At the mid level terrace is the Lion Gate consisting of the giant lion paws, which were once the entrance to the palace. From here, you can start the final ascent to the summit that holds the upper fortified palace, which has phenomenal views all around and of the symmetrical gardens down below.
Dambulla, a part of Sri Lanka’s Cultural Triangle is located in the North Central province of the island.
Famous for its cave temple complex, known as the Golden Temple of Dambulla, it is another UNESCO World Heritage site that you must not miss.
The cave temple complex is the largest and the best preserved of its kind in Sri Lanka and is situated within a rock that towers 160 metres over the surrounding plains. A steep 20 minutes of walk will get you to the summit.
Located nearby Sigiriya, from its summit you can even see the famous rock fortress. For over 22 centuries, Dambulla cave temple has been a pilgrim site for Buddhist and has been occupied continuously by monks to this day.
There are 80 caves at the site, but the most important ones are located in five sanctuaries. These contain 150 Buddhist statues of various sizes belonging to different periods. The most spectacular of the caves are the 50m long Maharaja Vihara or the ‘Temple of the Great Kings’. The Devaraja Viharava, houses a 14m long reclining Buddha statue carved out of solid rock.

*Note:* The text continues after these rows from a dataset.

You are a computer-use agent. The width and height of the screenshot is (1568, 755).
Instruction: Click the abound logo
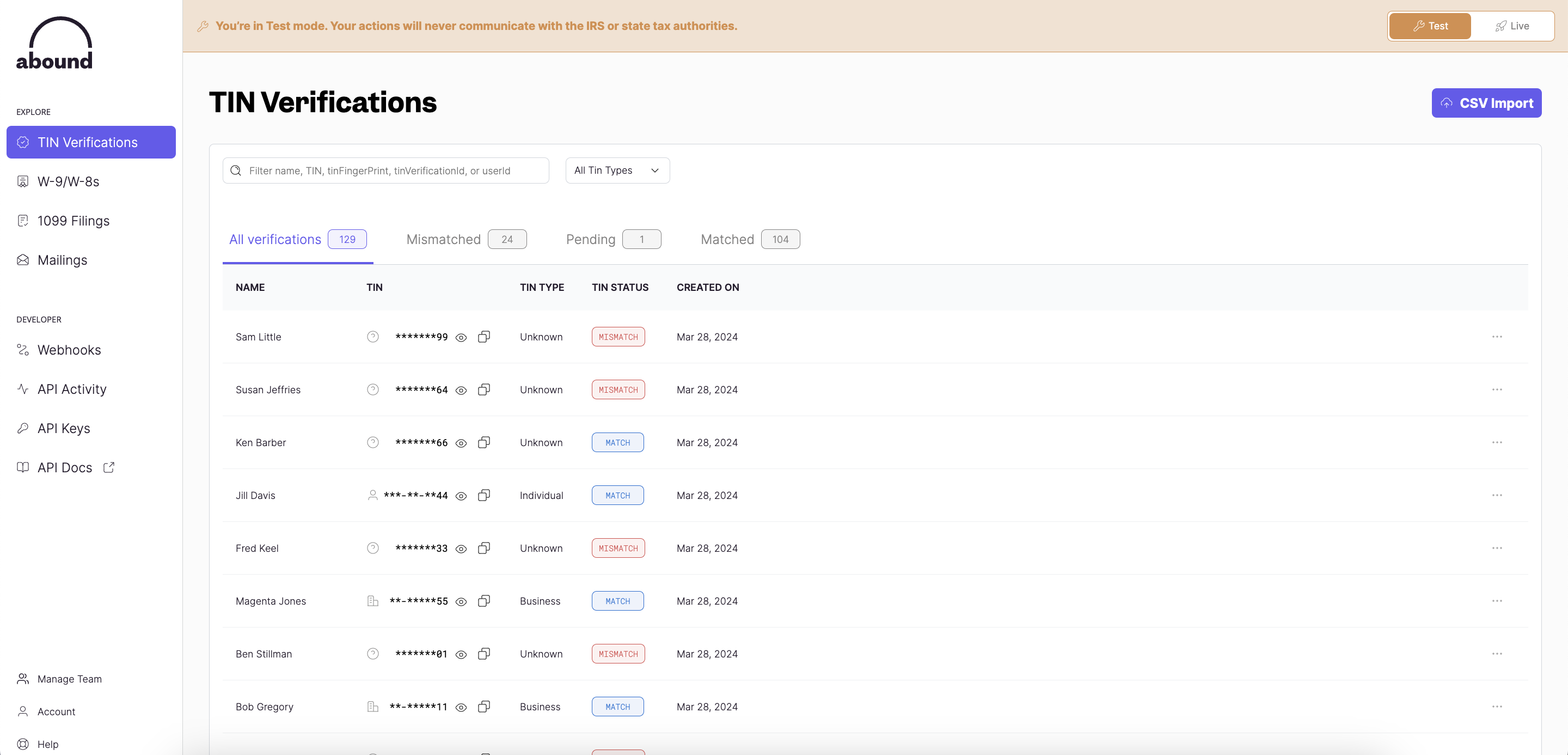[54, 43]
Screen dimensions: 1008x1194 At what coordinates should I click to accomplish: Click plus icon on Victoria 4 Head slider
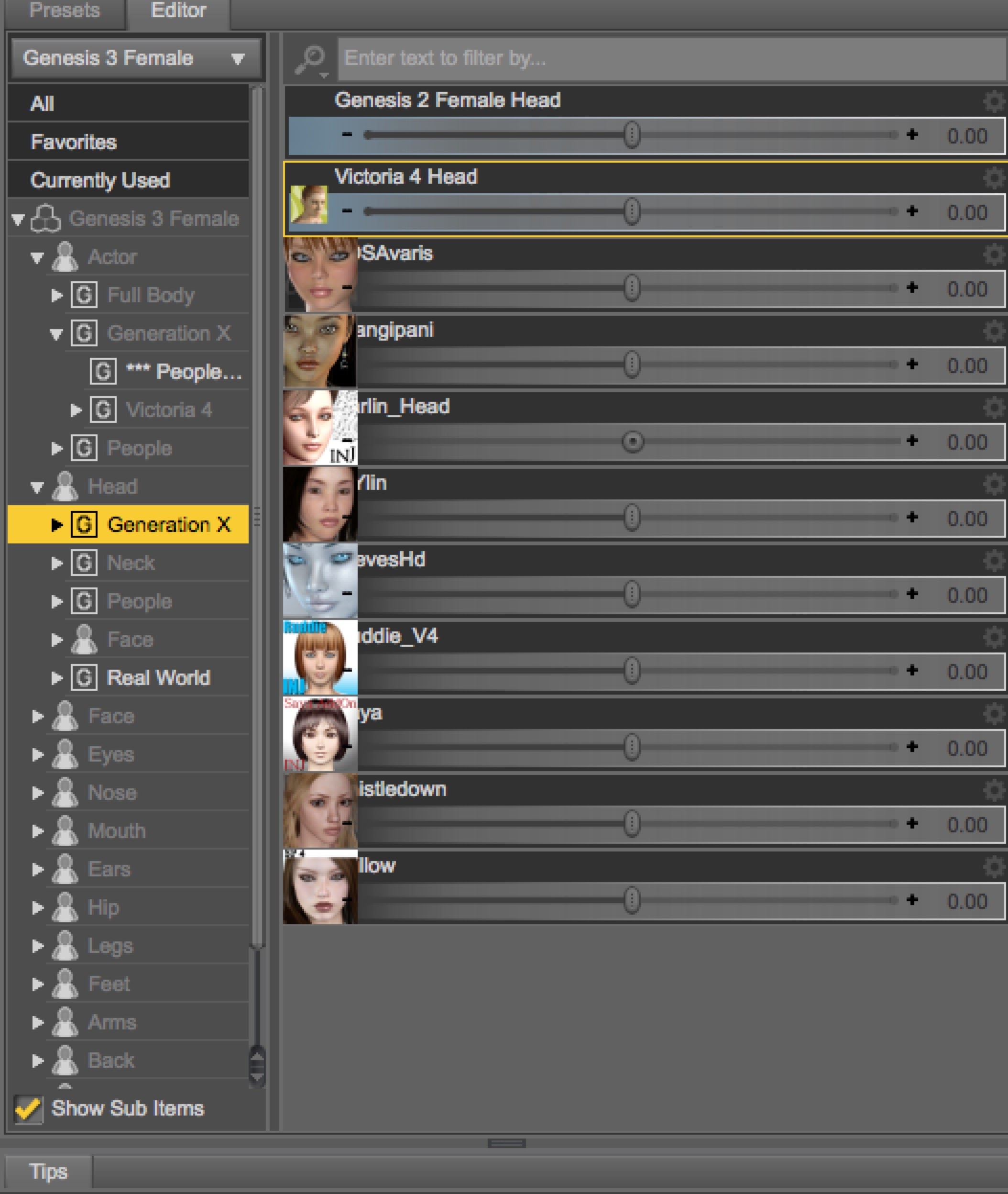tap(912, 211)
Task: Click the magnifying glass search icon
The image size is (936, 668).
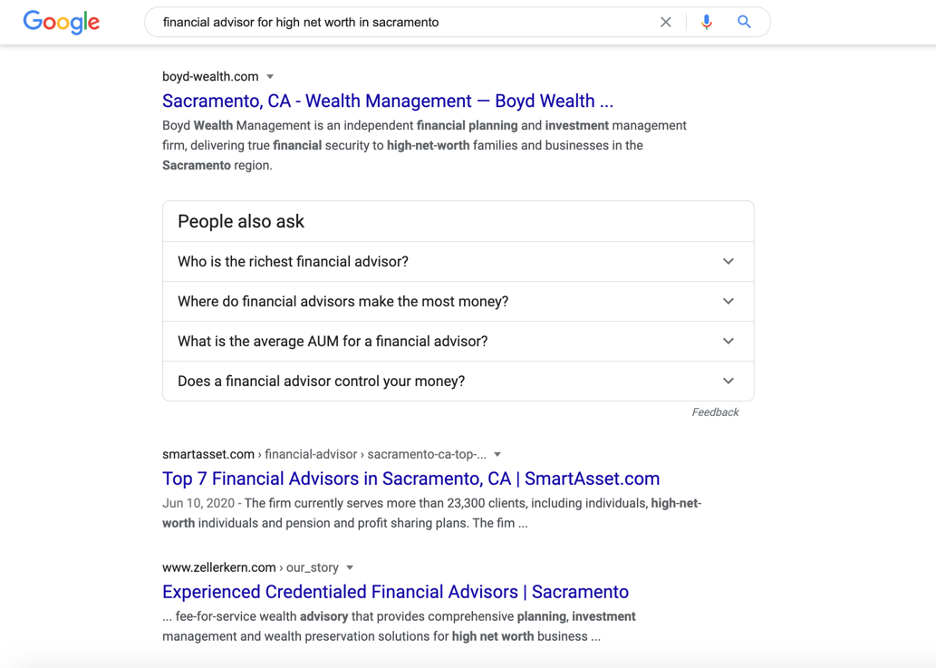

This temple is the world’s largest painted surface which belongs to antiquity, with intrinsic frescoes and inscriptions that carpet the rock walls and ceilings. The ensemble of caves also contain religious art representing the life of Buddha, battle scenes from stories and elaborate frescoes and inscriptions.
The ideal time to visit Dambulla is at early morning before the rock area gets heated by the sun, as you are not allowed to walk around the caves with your shoes on.